Daqui a pouco alguém há de anunciar o teu nome... É preciso ir, pois se não fores ficarás sozinho... Virá então a noite e com ela os teus pesadelos, os tormentos soturnos da tua alma cativa... Tanta gente e tão renegado à solidão!!!
Eia! O carrasco já bate à tua porta e te chama para o abismo... Não queres ir mas precisas ir... Ele é forte demais, suas mãos são enormes, seus olhos ameaçadores, seus pés ligeiros, seus atos perspicazes... Vai, acompanha-o... Necessitas cantar para distrair teus medos... Canta mancebo, canta!

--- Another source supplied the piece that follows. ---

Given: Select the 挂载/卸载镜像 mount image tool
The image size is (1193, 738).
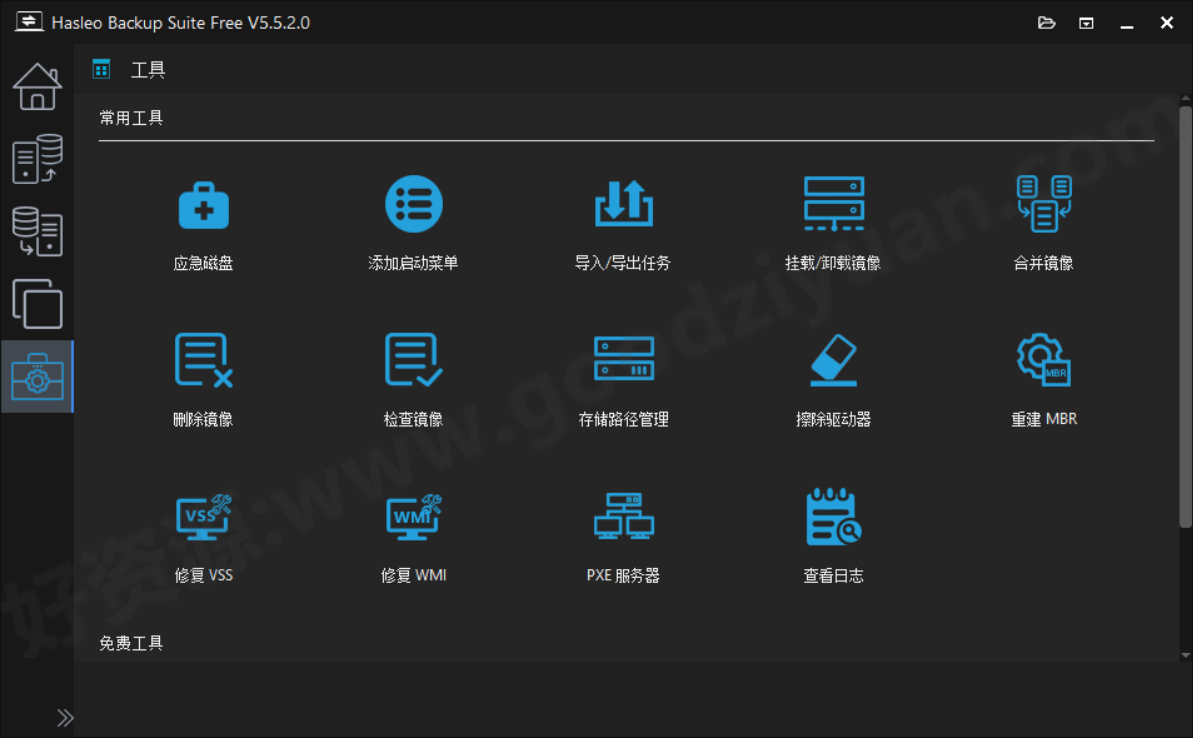Looking at the screenshot, I should [x=834, y=222].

Se tentares correr, os teus pés estarão atarraxados entre duas argolas de ferro; se tentares esbofeteá-lo, tuas mãos estarão presas entre grilhões; se tentares clamar por socorro, tua voz não se ecoará, e se tentares sonhar, tua mente, sempre desperta, roubará de ti a possibilidade do sono e dos sonhos...
Vai, mancebo, segue para tua guilhotina, mas leva contigo teus amigos e teus cigarros, afinal, teus pais não estarão lá, lembras? Teu carrasco, ansioso, já te espera... Observa bem o seu sarcástico sorriso... Saiba que ele te comprou por um preço muito elevado... Leva teus amigos, leva também teu cigarro, mas não precisas levar as chaves... a porta não tem fechadura... Esta noite não vai acabar tão cedo, e teus pesadelos apenas começaram... Vai mancebo, vai..."
Neste instante o mancebo desaba entre prantos e lamentos. Ajoelhando, implora-lhe por socorro. O velho, erguendo sua bengala, aponta-a para o sol, que naquele instante alagava tudo com sua luz. Em seguida levanta-se e sai andando, sendo logo ofuscado pelo brilho do Astro Rei. O jovem segue-o no encalço e também desaparece na confusão da claridade.